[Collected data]
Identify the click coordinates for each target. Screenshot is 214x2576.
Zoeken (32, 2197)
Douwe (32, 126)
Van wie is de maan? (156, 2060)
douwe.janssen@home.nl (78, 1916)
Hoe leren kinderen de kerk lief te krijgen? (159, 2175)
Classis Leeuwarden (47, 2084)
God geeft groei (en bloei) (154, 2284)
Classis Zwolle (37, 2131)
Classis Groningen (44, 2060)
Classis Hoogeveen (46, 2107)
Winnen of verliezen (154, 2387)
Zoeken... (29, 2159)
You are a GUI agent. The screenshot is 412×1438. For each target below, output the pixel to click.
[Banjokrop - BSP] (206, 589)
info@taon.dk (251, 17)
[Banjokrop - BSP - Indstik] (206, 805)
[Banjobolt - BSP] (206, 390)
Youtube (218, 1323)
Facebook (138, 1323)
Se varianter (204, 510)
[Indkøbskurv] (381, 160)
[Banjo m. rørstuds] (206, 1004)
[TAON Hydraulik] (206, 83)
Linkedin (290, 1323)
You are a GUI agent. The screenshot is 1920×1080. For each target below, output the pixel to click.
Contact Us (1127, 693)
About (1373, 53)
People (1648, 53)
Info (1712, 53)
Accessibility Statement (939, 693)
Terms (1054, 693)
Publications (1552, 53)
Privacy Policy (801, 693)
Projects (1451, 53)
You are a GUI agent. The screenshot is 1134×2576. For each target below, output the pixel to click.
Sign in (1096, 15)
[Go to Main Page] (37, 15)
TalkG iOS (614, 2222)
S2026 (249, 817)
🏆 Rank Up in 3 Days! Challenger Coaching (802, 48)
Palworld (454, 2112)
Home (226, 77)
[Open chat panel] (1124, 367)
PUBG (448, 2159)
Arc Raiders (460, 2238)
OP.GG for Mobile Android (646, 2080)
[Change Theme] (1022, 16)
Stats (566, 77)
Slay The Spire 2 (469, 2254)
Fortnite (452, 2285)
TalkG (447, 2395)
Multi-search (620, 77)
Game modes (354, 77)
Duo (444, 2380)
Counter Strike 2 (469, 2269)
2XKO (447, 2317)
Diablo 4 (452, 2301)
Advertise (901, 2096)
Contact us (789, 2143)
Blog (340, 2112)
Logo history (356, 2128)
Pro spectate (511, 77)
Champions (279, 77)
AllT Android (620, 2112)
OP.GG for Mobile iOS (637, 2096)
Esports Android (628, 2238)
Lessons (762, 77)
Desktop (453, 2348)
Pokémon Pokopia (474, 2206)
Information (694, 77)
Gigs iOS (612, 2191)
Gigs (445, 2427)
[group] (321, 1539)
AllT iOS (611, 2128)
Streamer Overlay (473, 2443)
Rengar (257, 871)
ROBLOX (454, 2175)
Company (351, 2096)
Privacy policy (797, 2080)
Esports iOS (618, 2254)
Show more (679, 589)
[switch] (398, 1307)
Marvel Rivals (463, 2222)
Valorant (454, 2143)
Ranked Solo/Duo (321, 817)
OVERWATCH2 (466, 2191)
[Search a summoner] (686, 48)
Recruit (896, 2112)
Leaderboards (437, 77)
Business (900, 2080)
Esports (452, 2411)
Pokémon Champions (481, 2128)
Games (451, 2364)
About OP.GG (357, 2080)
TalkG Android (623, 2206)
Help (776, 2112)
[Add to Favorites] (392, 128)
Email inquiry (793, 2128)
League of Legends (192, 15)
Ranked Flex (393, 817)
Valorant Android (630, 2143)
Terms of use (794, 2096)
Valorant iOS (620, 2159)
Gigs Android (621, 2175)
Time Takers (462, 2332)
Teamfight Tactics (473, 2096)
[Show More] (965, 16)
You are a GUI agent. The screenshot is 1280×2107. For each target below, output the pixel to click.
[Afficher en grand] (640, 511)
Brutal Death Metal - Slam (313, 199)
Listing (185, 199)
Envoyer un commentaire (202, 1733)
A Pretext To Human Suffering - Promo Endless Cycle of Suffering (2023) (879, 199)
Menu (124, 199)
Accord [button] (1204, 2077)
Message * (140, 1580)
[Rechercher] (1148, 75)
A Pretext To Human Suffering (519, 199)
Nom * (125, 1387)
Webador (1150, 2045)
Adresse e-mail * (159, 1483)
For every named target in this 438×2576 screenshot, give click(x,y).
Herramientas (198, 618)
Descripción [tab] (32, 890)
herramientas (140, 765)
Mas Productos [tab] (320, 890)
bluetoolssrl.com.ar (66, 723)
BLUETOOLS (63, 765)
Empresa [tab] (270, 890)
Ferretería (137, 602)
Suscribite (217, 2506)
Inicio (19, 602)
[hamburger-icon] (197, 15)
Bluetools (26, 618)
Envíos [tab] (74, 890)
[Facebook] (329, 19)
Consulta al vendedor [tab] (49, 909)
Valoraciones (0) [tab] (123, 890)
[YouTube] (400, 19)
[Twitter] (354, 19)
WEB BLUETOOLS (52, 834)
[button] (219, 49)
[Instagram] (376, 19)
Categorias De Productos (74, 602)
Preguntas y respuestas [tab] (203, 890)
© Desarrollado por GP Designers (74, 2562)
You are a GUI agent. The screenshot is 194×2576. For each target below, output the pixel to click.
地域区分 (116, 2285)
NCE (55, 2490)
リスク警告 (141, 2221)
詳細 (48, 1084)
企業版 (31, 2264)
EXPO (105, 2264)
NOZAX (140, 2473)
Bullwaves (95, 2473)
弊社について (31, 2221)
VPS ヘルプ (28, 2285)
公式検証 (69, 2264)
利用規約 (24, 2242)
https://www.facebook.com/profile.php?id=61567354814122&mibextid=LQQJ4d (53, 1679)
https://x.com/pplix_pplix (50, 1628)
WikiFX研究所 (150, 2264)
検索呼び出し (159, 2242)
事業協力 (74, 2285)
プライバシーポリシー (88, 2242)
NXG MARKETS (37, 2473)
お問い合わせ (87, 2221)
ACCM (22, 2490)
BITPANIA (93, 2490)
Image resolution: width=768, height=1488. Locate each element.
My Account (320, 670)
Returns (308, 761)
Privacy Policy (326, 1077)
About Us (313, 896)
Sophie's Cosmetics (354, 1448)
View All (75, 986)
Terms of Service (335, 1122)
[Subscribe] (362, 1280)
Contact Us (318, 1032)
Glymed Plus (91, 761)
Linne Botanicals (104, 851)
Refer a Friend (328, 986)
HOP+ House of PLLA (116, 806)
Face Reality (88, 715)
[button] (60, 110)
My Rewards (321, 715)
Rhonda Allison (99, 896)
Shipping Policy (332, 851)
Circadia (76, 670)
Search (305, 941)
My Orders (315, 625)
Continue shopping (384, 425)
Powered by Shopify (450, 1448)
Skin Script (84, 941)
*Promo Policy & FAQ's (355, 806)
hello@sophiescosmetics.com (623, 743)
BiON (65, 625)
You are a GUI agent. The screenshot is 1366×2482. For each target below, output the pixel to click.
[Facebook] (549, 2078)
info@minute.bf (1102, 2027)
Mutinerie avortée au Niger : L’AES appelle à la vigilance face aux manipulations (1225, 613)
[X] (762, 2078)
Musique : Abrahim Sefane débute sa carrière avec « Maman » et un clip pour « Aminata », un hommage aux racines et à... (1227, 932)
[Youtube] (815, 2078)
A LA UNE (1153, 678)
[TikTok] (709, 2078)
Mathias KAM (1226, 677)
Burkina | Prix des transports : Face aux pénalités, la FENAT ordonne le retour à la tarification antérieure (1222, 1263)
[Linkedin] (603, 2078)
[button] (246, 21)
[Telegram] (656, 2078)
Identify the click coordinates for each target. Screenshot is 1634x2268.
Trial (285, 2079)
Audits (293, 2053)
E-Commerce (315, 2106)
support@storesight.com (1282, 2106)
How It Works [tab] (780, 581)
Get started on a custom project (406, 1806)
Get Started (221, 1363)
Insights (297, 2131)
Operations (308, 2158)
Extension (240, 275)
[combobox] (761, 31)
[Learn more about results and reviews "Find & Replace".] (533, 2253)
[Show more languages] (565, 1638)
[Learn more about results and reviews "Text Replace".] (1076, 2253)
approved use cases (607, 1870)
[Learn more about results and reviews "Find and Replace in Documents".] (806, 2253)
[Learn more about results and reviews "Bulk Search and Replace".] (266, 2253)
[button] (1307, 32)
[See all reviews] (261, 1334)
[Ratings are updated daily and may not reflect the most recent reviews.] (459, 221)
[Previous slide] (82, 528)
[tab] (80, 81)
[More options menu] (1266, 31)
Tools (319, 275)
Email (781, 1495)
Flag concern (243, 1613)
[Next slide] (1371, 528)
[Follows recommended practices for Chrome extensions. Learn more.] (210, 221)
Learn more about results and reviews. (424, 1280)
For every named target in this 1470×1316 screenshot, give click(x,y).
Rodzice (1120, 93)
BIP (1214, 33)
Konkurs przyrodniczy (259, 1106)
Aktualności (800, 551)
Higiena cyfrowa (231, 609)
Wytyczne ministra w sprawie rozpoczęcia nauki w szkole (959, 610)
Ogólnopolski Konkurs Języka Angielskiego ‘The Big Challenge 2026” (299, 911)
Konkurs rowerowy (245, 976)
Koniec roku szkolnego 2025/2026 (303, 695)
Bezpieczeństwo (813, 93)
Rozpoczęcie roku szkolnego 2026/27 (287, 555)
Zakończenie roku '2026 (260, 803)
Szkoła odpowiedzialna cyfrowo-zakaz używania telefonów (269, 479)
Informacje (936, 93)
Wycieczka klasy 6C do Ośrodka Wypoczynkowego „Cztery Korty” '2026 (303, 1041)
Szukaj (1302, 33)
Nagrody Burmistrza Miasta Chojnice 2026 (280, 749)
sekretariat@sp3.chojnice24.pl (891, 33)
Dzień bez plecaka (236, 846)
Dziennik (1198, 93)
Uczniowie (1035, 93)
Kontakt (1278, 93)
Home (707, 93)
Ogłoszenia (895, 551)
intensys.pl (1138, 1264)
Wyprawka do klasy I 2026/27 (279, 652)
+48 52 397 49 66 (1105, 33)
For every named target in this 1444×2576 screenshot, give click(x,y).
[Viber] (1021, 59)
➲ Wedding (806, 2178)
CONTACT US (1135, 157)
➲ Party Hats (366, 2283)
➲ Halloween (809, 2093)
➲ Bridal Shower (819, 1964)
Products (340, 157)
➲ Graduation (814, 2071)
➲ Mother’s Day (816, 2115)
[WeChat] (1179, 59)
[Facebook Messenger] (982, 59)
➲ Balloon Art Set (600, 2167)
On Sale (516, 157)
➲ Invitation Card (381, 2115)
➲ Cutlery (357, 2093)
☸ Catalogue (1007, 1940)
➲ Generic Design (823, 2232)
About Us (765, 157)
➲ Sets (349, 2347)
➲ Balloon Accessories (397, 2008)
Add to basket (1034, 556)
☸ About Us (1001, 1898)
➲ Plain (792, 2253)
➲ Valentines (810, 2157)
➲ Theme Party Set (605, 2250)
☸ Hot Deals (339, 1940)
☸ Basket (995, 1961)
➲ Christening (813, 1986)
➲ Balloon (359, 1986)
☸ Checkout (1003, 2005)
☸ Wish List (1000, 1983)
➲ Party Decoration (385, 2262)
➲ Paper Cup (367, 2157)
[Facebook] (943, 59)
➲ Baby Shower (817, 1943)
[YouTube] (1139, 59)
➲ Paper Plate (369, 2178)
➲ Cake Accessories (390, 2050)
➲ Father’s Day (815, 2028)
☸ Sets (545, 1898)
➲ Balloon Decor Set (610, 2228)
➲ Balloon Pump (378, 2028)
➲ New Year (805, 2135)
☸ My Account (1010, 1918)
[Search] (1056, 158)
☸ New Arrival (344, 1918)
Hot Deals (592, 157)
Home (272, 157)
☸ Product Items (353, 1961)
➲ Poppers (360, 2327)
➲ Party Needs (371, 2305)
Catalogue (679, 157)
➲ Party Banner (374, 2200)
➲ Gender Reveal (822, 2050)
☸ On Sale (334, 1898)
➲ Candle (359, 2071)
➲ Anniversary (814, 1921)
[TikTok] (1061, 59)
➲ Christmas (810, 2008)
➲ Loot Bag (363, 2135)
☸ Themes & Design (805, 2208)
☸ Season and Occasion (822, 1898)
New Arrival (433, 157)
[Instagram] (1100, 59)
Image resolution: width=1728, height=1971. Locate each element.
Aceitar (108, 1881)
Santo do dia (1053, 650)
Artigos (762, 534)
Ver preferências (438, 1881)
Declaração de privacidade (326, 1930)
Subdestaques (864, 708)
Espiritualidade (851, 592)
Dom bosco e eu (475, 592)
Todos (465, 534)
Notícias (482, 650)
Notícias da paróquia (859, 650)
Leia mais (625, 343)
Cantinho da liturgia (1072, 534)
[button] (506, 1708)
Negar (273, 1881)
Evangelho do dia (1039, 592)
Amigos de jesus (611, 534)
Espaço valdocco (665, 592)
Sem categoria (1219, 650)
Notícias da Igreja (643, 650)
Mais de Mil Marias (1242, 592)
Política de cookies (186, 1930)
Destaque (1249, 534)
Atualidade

### Your instructions
Return each line above where the word "Pretext" shows up.

### Written solution
A Pretext To Human Suffering - Promo Endless Cycle of Suffering (2023) (879, 199)
A Pretext To Human Suffering (519, 199)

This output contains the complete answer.